Part III · Design · Chapter 8

Chapter 8: Two Kinds of Human-in-the-Loop

“Human-in-the-loop” names two different things. Program-level oversight asks whether the system is right in aggregate. Transaction-level review asks whether this output reaches the person without a human checking it first. They are different design choices with different failure modes, and assuming the first covers the second is the error the courts are now treating as no oversight at all.

A health insurer ran an AI system to review medical-necessity claims. A physician signed each denial, so on paper a human was in the loop on every decision. Internal records later showed physicians signing off on more than three hundred thousand claims in a two-month window, which works out to about one and a half seconds per claim. The litigation further alleged that of the small fraction of denials patients appealed, around nine in ten were overturned, a reversal rate that, if it holds, says the underlying decisions were wrong far more often than not. There was a human in the loop on every single one of those denials, and there was no human oversight of any of them.

That gap is the subject of this chapter, and it is not a story about a bad actor. It is a story about a design confusion that good teams make constantly, because the term “human-in-the-loop” hides two entirely different commitments inside one phrase. One asks a question about the system: across thousands of decisions, is this thing performing the way we said it would? The other asks a question about a single decision: before this specific output changes this specific person’s life, did a human with the competence and the time actually look? You can satisfy the first completely and have nothing of the second, which is what an insurer who audited aggregate denial rates while a physician spent a second and a half per claim had built. The chapter on evals covered the system question. The chapter on designing behavior covered the approval moment. This chapter is about deciding, for each output your agent produces, which of the two kinds of oversight that output requires, and refusing to let one masquerade as the other.

The two questions

Program-level oversight is review of the system in aggregate. A team samples outputs, tracks success and failure rates, watches for drift, and audits performance against the standard the product committed to. It is periodic, statistical, and retrospective, and it is the right instrument for the question “is the agent, as a system, behaving acceptably across the population it serves.” Most of what a mature team calls monitoring is program-level, and most of an eval suite is program-level by nature: it characterizes a distribution.

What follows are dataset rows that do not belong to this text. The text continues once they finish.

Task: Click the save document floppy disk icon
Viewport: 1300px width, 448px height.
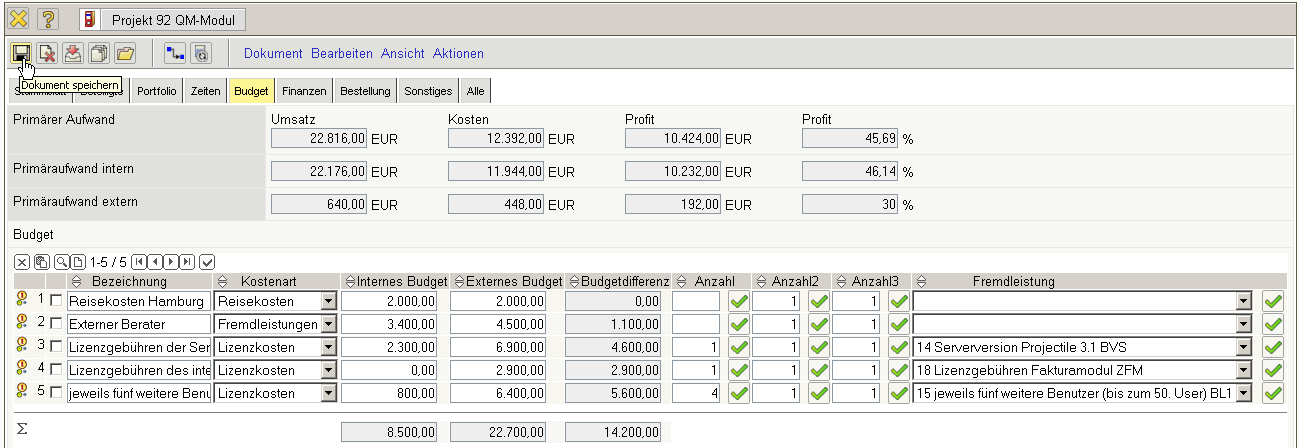Action: point(21,53)
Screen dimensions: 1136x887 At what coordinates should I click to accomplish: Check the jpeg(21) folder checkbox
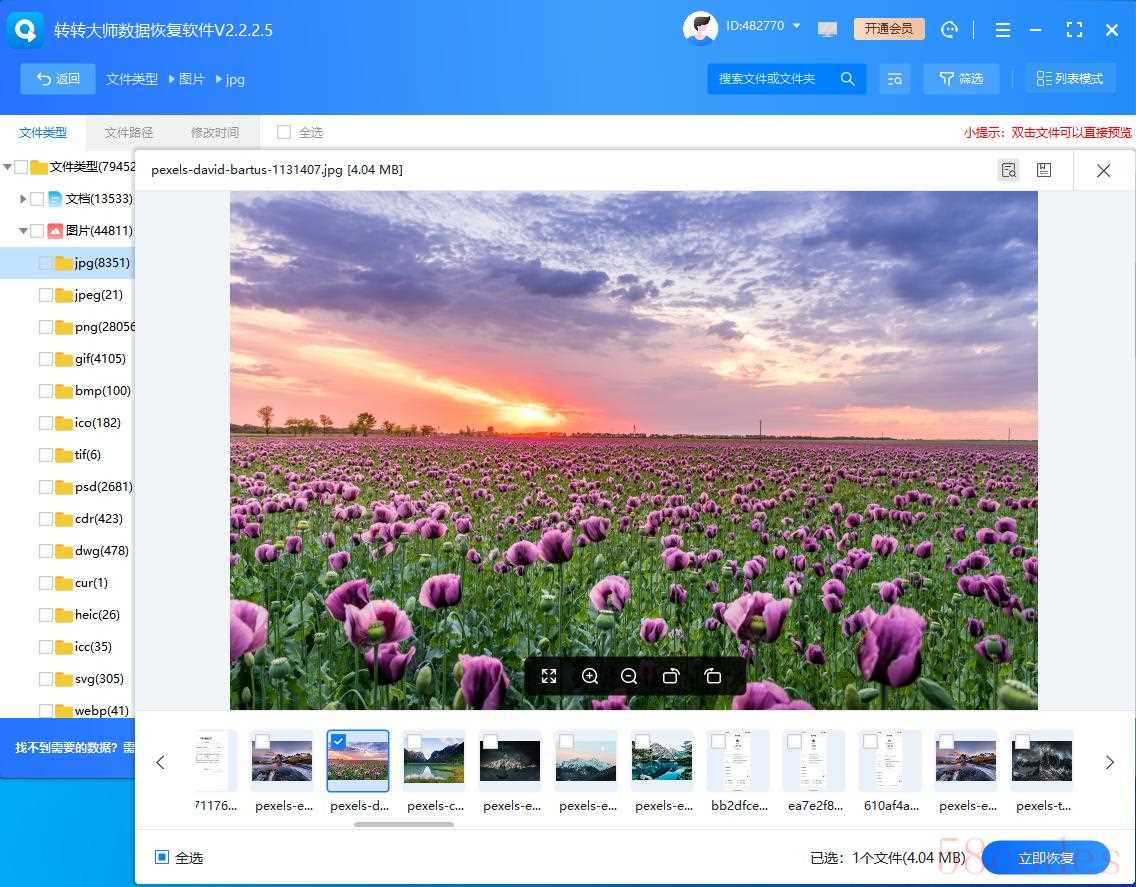[46, 295]
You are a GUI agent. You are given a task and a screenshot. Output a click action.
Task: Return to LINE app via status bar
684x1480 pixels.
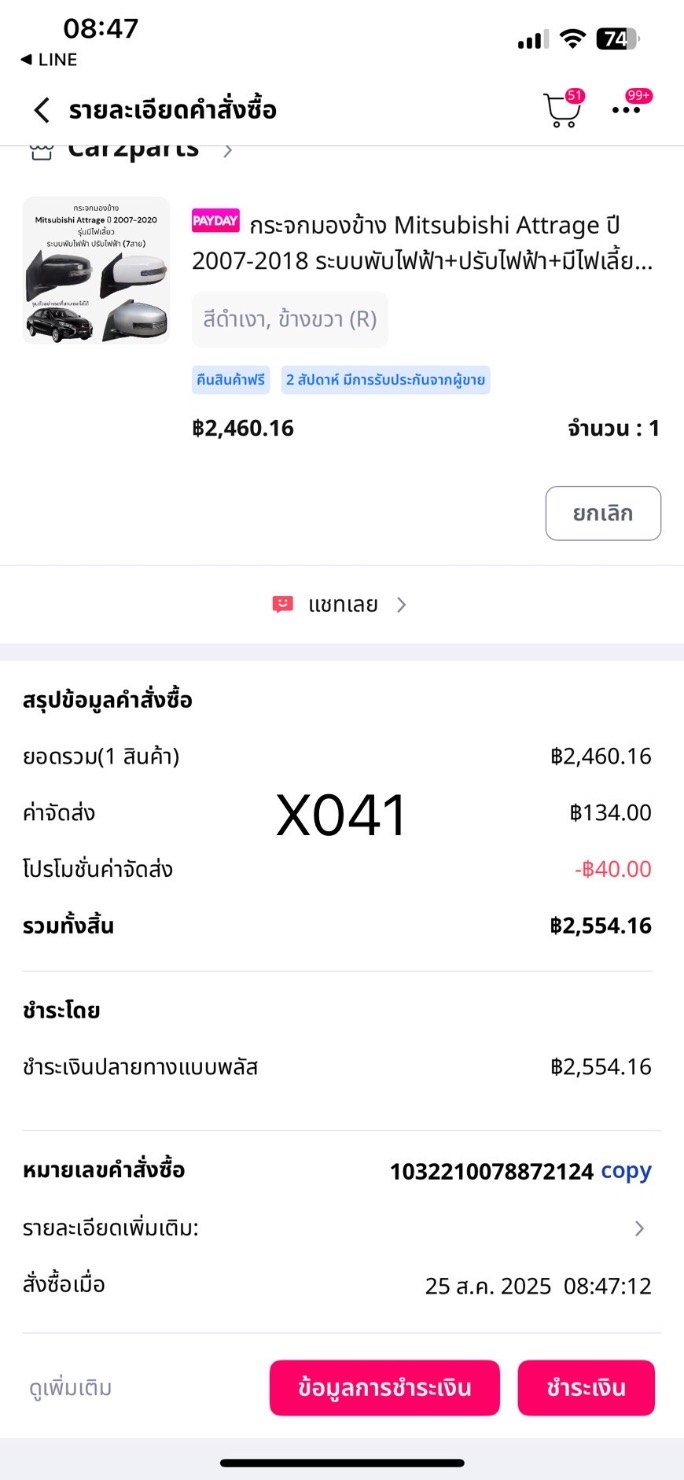click(x=49, y=60)
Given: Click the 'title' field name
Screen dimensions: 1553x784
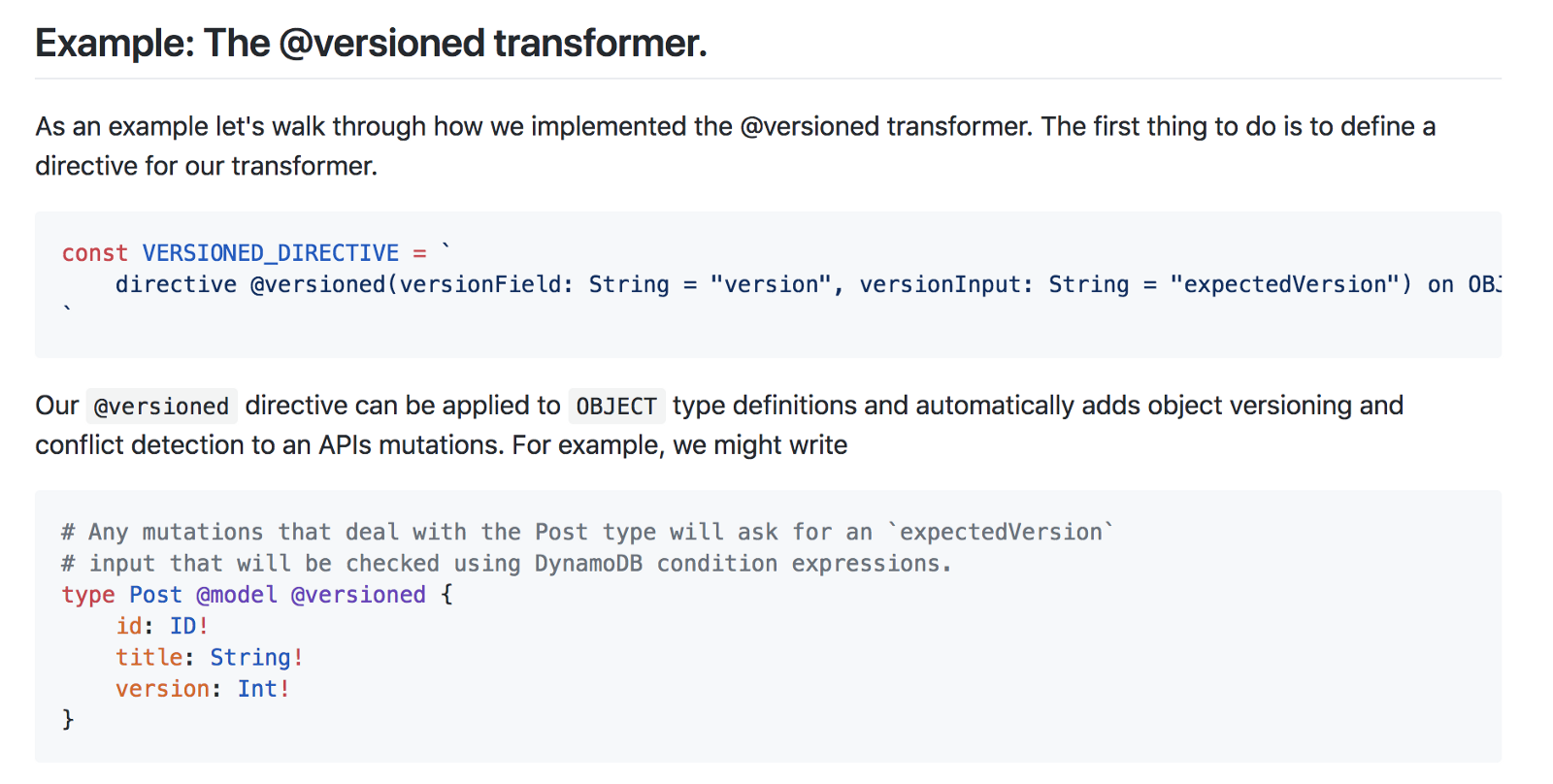Looking at the screenshot, I should tap(149, 657).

Transaction-level review is a human looking at an individual output before or immediately after it executes, with the authority and the means to stop it. It is per-decision, contemporaneous, and prospective. It is the right instrument for the question “should this output, for this person, proceed without a human in the way.” The approval moment from the design chapter is a transaction-level mechanism. A stop button a person actually watches is transaction-level. A monthly accuracy report is not.

The two are not redundant, and neither contains the other. Program-level oversight tells you the system denies claims correctly 92 percent of the time. It tells you nothing about whether the wrongful denial that reached a particular patient last Tuesday was caught, because in a statistical view that denial is a rounding error and to the patient it is the whole event. Transaction-level review catches that denial and tells you nothing about whether the system as a whole is drifting toward a higher error rate next quarter. You need both, for different reasons, and the design failure is using one to discharge your obligation to the other.

One caution before you reach for transaction-level review as the answer, because it has a second failure mode this chapter only sets up and a later one takes apart. Funding it properly fixes the Cigna problem, the budget problem, a real human with real time on each consequential case. It does not fix the problem of speed. When the agent acts faster than any human can review, no amount of funding rescues the per-decision loop, because the constraint is no longer the budget, it is the clock; a reviewer who needs ten seconds to judge a case the agent decides in fifty milliseconds is decorative at any staffing level. For those cases the answer is not a faster or better-funded reviewer but a different control entirely, a hard limit the agent cannot cross, a class of action it may not take alone, a pre-commitment rather than a real-time veto. Transaction-level review is the right mechanism when the volume and speed leave a funded human real time to judge. When they do not, you are in the territory the human-in-the-loop-fails chapter maps, and the fix lives there, not here.

Which one an output needs

Not every output earns transaction-level review; most do not, and demanding it everywhere is its own failure, because a review budget spent on low-stakes outputs is a review budget unavailable for the ones that matter. Four questions decide it, and they are worth asking in order.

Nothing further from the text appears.